Let’s just call this Mother’s Day brunch goals, and by that I mean please hand me this cake, a fork, and lock me in the bathroom alone for the WHOLE DAY (and then, yeah, just throw away the key).
Can you even imagine a better Mother’s Day gift than that?
Husbands/children of the world, I hope you’re listening – cake and total silence. That’s all we need.
I’ll take mine raspberry-studded with a light and tender crumb and pistachio crumble topping.
Hello lover (/bathroom buddy).
This is SO worth hoarding your eggs and flour for!!
The cake is buttery and fluffy in the way that all coffee cakes should be with two raspberry filled layers that add the perfect amount of tart juiciness to the mix.
And we also have to talk about the crumbles. (!!!!)

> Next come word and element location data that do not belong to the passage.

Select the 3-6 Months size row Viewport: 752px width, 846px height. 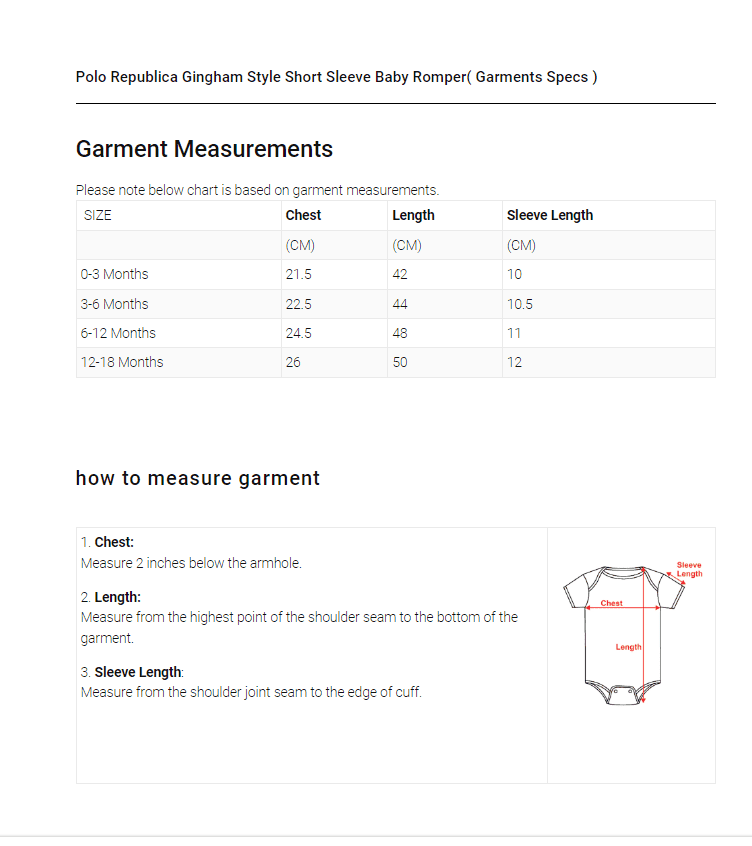(115, 304)
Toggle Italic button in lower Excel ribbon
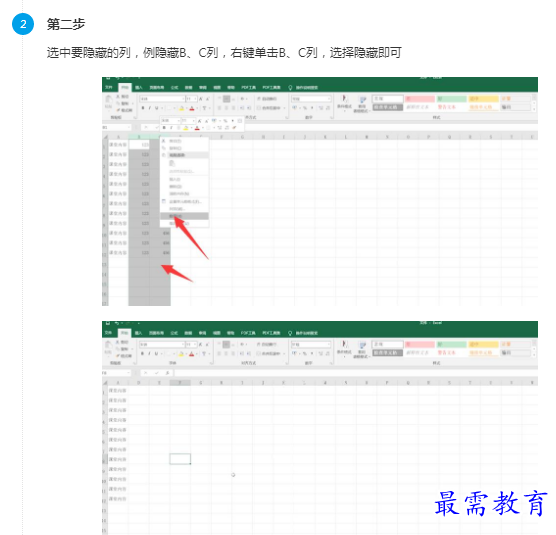 click(149, 353)
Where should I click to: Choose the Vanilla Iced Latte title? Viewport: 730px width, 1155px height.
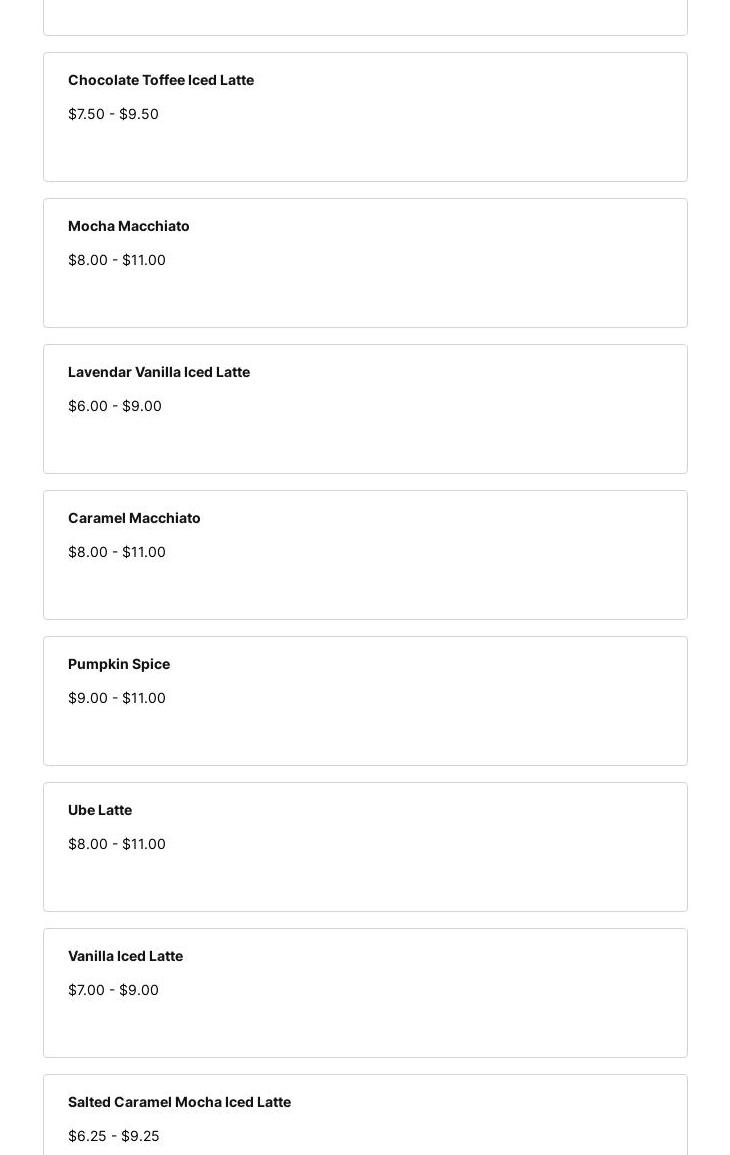[125, 956]
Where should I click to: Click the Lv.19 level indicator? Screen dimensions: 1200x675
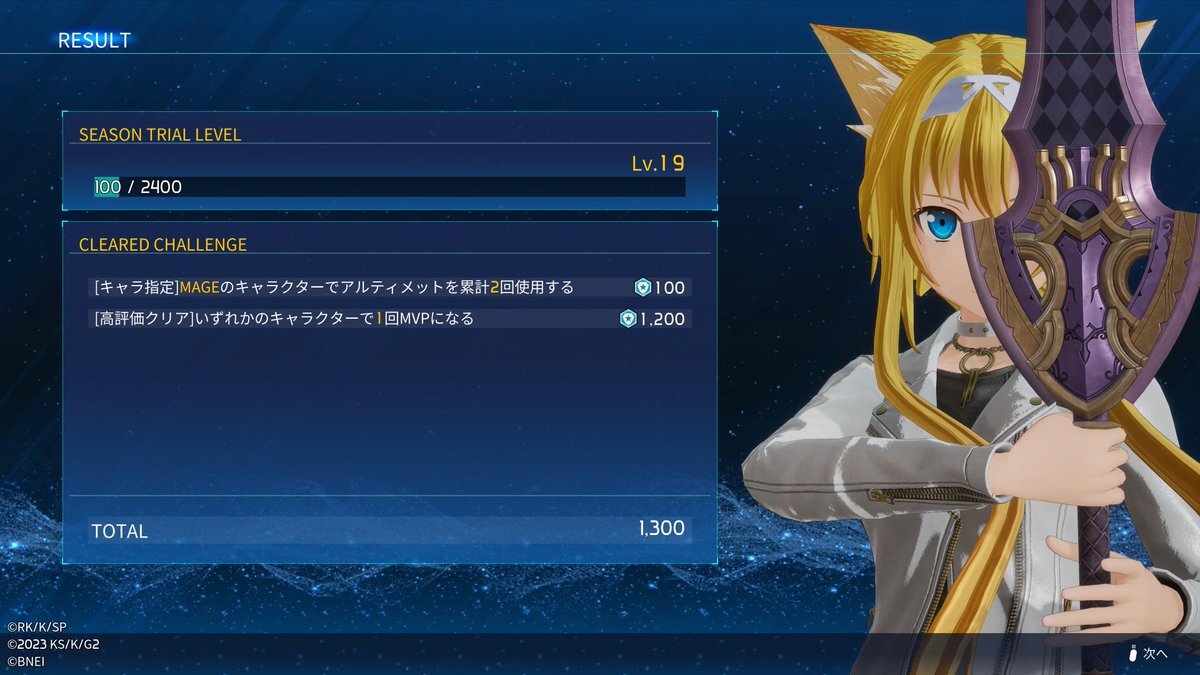(x=658, y=163)

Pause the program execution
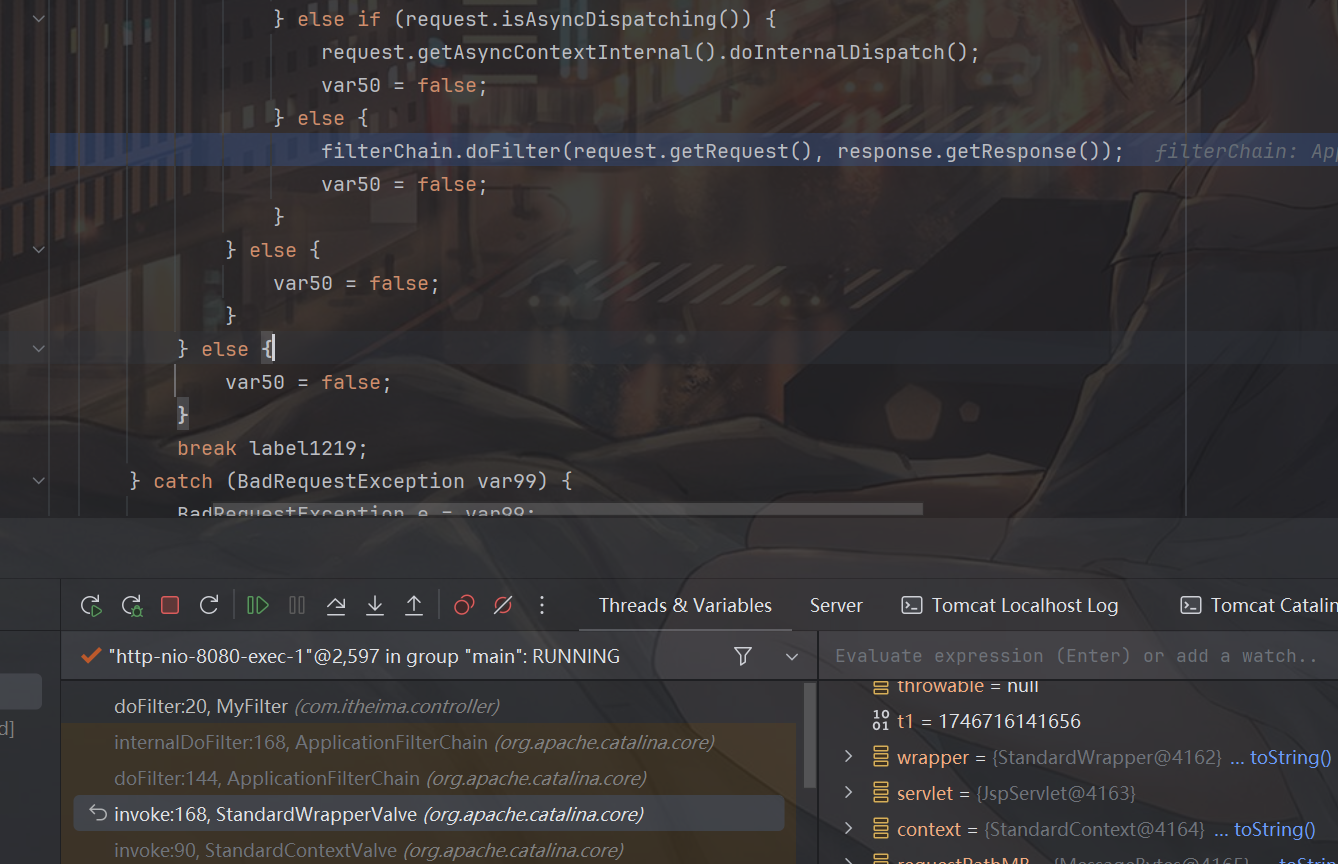point(297,605)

They are the absolute BEST PART. They’re made with pistachio flour and are basically like the best shortbread ever.
In an ultimate fit of laziness, I actually bought pistachio flour to make this but you can totally DIY it with shelled pistachios and a food processor or blender. I just really hate cleaning my food processor and apparently really like impulse buying random (expensive) nut flours.
We’ll just add that to the list of Mother’s Day things I plan on gifting myself because, let’s be real, that day of silence is never going to happen. At least we can still have cake.
- 1 cup plus 2 tbsp (101 g) blanched pistachio flour
- ½ cup (80 g) powdered sugar
- ½ cup (70 g) all purpose flour
- pinch of kosher salt
- 7 tbsp (100 g) unsalted butter, melted and cooled
- 9 tbsp (125 g) unsalted butter, softened
- 1½ cups (210 g) all purpose flour
- ½ tsp baking powder
- ½ tsp baking soda
- ¼ tsp kosher salt
- ⅓ cup (80 g) heavy cream, room temperature
- ¼ cup (58 g) full fat Greek yogurt, room temperature
- 1 tsp vanilla extract
- ¾ cup + 1 tbsp (163 g) sugar
- 2 large eggs, room temperature
- 1⅔ cup (200 g) fresh raspberries
- Stir together the pistachio flour, sugar, flour, and salt. Pour the melted butter into the dry mixture and stir until large crumbs form. Set aside.
- Heat oven to 350F (175C). Grease an 8-inch square baking pan and line with parchment paper, leaving an overhang. Set aside.
- In a large bowl, whisk together the flour, baking powder, baking soda, and salt. Set aside.
- In a small bowl, whisk together the cream, yogurt, and vanilla. Set aside.
- In the bowl of a stand mixer fitted with the paddle attachment, cream together the butter and sugar at medium-high speed until light and fluffy, 3-5 minutes. Add in the eggs, one at a time, mixing well after each addition. Scrape down the sides of the bowl. Add in the cream mixture and beat until well combined, about 2 minutes. Turn the speed down to low. Add in the flour mixture and mix until just incorporated, about 1 minute. Scrape down the sides of the bowl and mix a few times by hand just to incorporate any dry flour still at the bottom of the bowl.
- Pour two thirds of the batter into the prepared pan. Top with two thirds of the raspberries. Spoon the remaining batter on top and spread it evenly. Top with the remaining raspberries and press them into the batter. Sprinkle the crumble topping on top.
- Bake for 55-60 minutes, or until a wooden toothpick inserted in the center comes out clean. Allow to cool for 10 minutes, then lift out of the pan. Allow to cool completely on a wire rack.